*YOUR GOAL*
Reproduce the material from the line with "Select the neighborhood label 墨洞" to the line with "coord(19,176)", swapping "label" for "caption" and keeping everything else the same.

*PROVIDED MATERIAL*
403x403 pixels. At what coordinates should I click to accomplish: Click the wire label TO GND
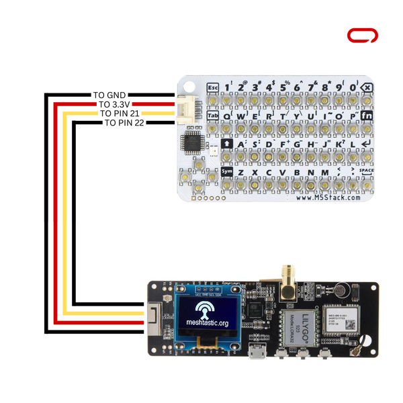pyautogui.click(x=108, y=95)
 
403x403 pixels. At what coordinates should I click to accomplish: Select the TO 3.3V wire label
pyautogui.click(x=115, y=104)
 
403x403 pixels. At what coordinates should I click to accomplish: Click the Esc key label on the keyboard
pyautogui.click(x=214, y=88)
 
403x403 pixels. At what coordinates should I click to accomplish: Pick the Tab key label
pyautogui.click(x=213, y=116)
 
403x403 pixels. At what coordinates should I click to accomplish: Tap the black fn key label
pyautogui.click(x=367, y=116)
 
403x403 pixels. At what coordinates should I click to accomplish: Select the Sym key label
pyautogui.click(x=226, y=171)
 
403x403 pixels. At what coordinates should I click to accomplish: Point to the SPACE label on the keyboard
pyautogui.click(x=366, y=171)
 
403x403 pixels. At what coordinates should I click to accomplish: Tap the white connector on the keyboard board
pyautogui.click(x=186, y=109)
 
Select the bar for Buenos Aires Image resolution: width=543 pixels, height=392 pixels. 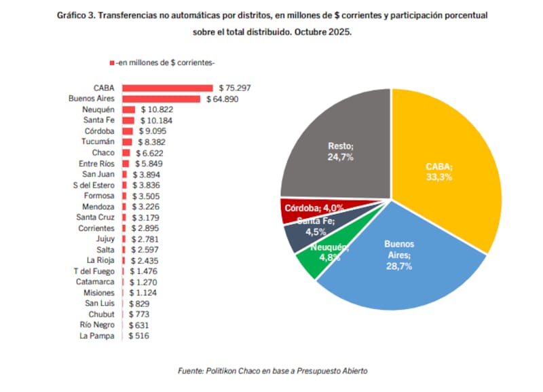click(161, 99)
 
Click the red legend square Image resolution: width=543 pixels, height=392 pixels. click(111, 63)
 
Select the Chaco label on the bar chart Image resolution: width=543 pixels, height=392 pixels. click(102, 153)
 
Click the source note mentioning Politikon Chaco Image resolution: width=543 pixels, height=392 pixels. click(273, 370)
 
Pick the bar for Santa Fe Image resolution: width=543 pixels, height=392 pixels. click(128, 120)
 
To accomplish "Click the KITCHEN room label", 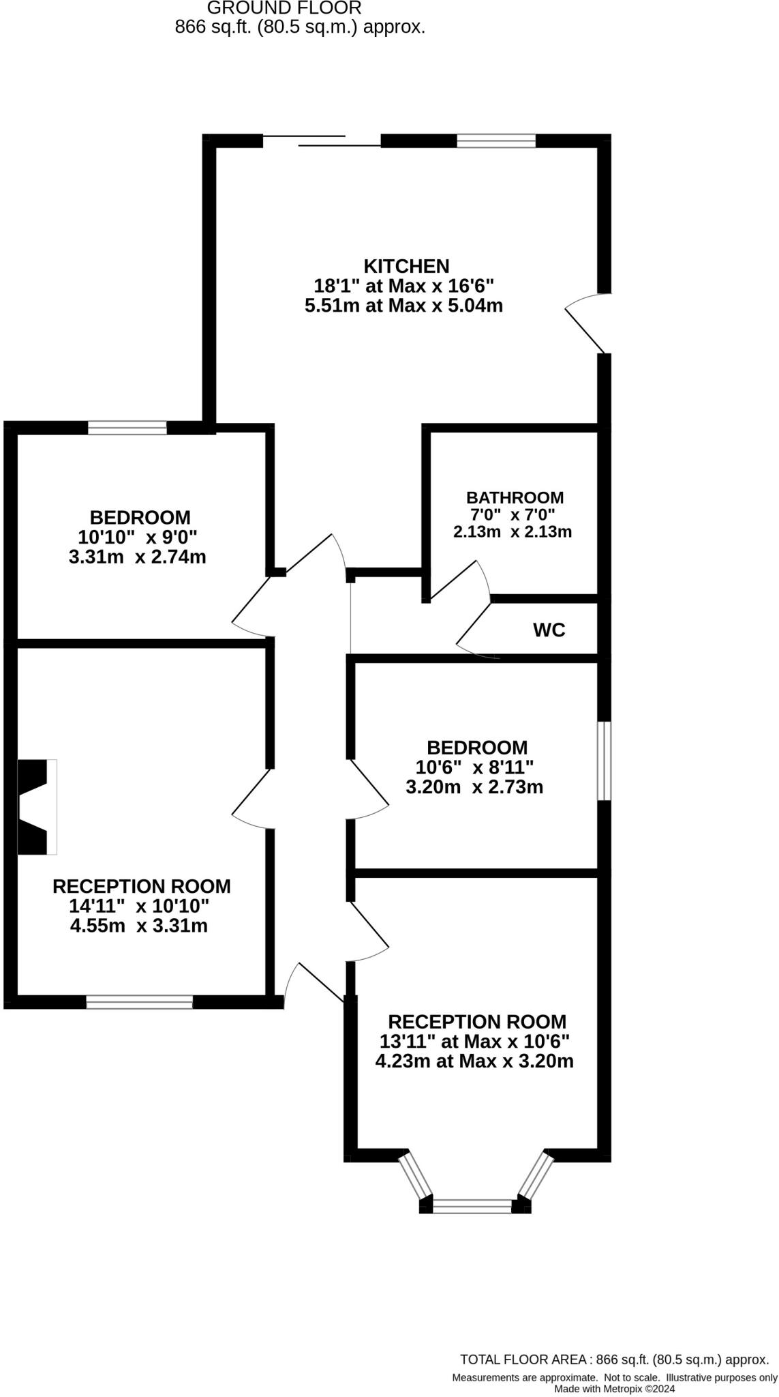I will (x=406, y=266).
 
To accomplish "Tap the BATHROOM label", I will (x=515, y=497).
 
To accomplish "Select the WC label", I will (x=549, y=630).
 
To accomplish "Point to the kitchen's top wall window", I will (x=495, y=141).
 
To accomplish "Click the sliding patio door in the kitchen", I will (x=321, y=141).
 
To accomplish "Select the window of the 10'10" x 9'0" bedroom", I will (x=127, y=428).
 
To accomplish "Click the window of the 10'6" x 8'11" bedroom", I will (x=604, y=761).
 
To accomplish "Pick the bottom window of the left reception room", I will (x=140, y=1001).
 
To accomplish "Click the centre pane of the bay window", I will (x=472, y=1206).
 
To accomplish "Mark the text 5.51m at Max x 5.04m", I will (x=403, y=306).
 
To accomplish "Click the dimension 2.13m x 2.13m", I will (x=513, y=531).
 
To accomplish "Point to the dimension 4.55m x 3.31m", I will (x=139, y=926).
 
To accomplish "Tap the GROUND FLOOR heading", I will (x=284, y=8).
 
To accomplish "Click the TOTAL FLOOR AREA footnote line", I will (x=614, y=1359).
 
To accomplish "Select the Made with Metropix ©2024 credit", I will (x=614, y=1388).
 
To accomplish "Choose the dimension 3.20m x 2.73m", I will (x=474, y=787).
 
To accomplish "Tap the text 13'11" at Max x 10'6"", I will (x=474, y=1041).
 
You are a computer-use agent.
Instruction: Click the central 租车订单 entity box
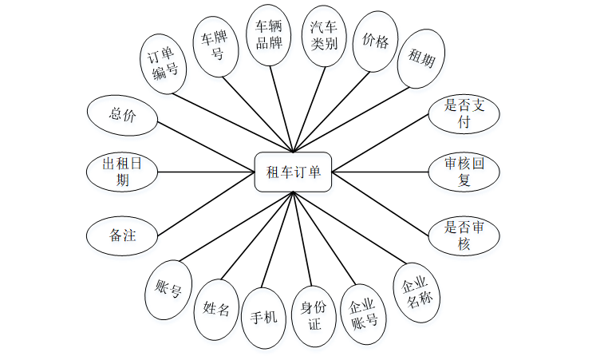(293, 171)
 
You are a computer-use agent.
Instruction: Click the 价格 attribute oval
(375, 42)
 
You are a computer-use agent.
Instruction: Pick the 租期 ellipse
(421, 57)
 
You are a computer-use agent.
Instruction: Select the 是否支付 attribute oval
(464, 114)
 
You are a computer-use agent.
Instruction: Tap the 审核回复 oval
(464, 171)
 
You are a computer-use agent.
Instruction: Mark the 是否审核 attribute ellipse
(464, 234)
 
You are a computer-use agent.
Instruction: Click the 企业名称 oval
(416, 293)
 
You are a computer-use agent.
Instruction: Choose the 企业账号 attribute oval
(363, 313)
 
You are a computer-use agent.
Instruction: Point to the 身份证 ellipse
(314, 317)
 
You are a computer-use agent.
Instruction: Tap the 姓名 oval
(216, 309)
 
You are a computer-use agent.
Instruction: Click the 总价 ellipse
(122, 114)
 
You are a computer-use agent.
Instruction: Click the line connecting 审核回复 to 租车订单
(380, 171)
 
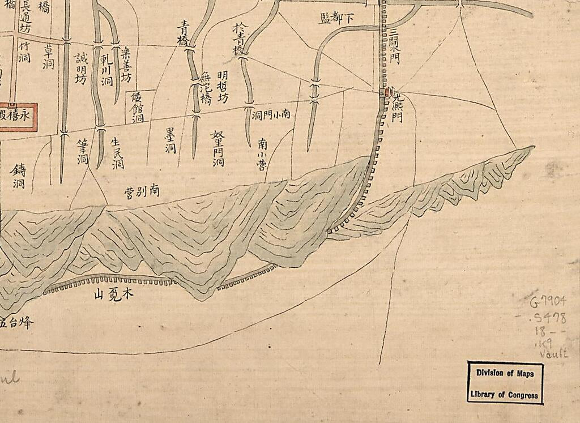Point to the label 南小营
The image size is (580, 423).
coord(263,152)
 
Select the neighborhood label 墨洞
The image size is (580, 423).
coord(170,140)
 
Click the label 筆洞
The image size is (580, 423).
coord(83,152)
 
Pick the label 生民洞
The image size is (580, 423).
coord(117,153)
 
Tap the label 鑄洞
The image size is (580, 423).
coord(19,176)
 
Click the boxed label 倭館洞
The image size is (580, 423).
coord(138,107)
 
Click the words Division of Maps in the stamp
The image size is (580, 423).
coord(505,374)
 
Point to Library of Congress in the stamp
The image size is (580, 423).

*RESPONSE TO THIS EXERCISE*
Select the neighborhood caption 墨洞
The image size is (580, 423).
coord(170,140)
 
Click the caption 筆洞
The image size is (580, 423).
coord(83,152)
 
Pick the caption 生民洞
The image size is (580, 423).
coord(117,153)
 
Tap the caption 鑄洞
The image size is (580, 423).
coord(19,176)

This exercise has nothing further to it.